Tour stop 2
The Trust Check Four lines of code, four factors of identity. This is where Polyguard does its work — before we ask the customer to type anything.
What's happening on this page
The page mounts a single client component that loads the Polyguard SDK from https://cdn.polyguard.ai/sdk/latest/sdk.js and calls client.verify(). On desktop it renders a QR code. On mobile it offers a deep link straight into Polyguard Mobile.
Copy <script src="https://cdn.polyguard.ai/sdk/latest/sdk.js"></script>
Copy const client = new window.Polyguard.Client({
appId: process.env.NEXT_PUBLIC_POLYGUARD_APP_ID,
apiServer: 'api.polyguard.ai',
requiredProofs: ['name', 'pg_presence', 'pg_attestation_key_id', 'pg_region'],
scanType: 'multi',
});
const response = await client.verify('pg-qr-target', /* rawJwt */ true);
That's the whole integration on the browser side. (You can also npm install @polyguard/sdk if you'd rather bundle.)
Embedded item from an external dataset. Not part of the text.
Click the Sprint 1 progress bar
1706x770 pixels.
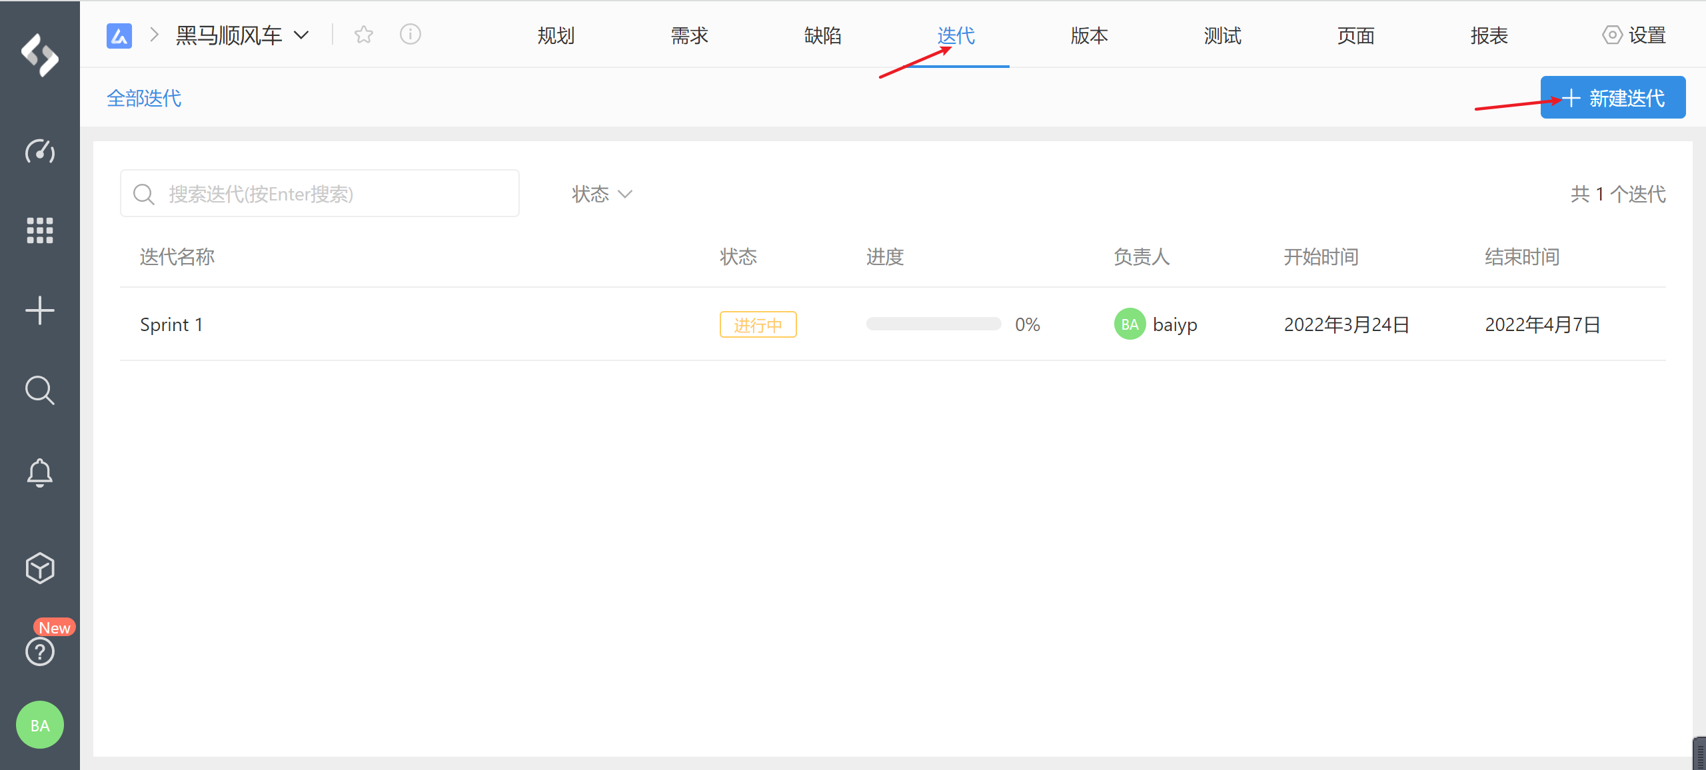coord(933,324)
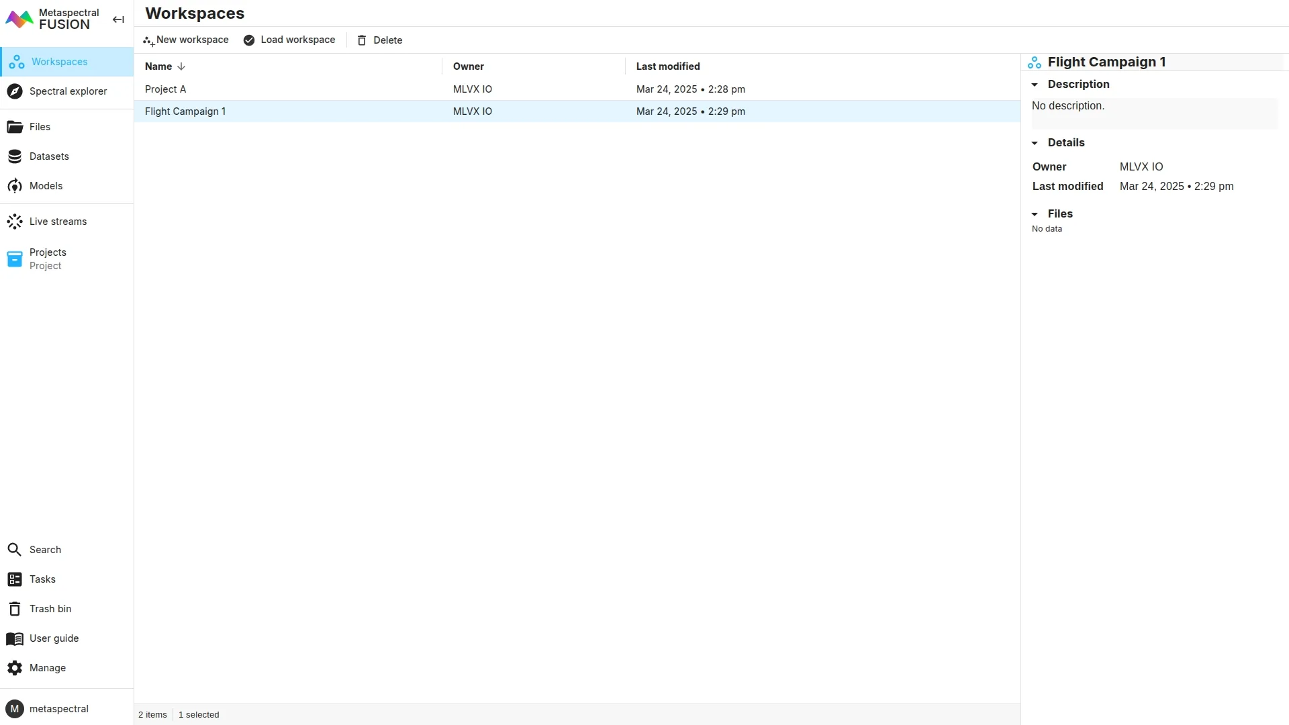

What Polyguard Mobile does
When the applicant scans the QR (or taps the deep link), Polyguard Mobile runs a fused identity verification — four factors confirmed in a single Trust Check:
Person — 3D depth facial recognition on the applicant's device.
Document — NFC chip verification of the government ID. Not OCR.
Device — Apple AppAttest or Google Play Integrity confirms a real, untampered phone.
Location — GPS plus PG-Presence optical distance bounding confirms the applicant is physically there, in real time.
Biometric data never leaves the device. Beige Bank never sees it. Polyguard never stores it.
How we know the result
The SDK resolves the moment the Trust Check completes, with the full verification bundle — name, document type, region, PG-Presence score, biometric certainty. That data is what powers the next page, where Beige Bank pre-fills its onboarding form so the customer doesn't have to type their name or address.
In parallel, Polyguard's backend posts an AES-256-GCM-encrypted webhook to /api/webhook carrying the signed Transaction Affidavit URL . We poll our own /api/status/:linkUuid for that in the background — the user advances immediately; the affidavit just enriches the compliance record when it arrives.
This split is on purpose: the browser response is fast enough for UX, the webhook is tamper-evident enough for the audit trail.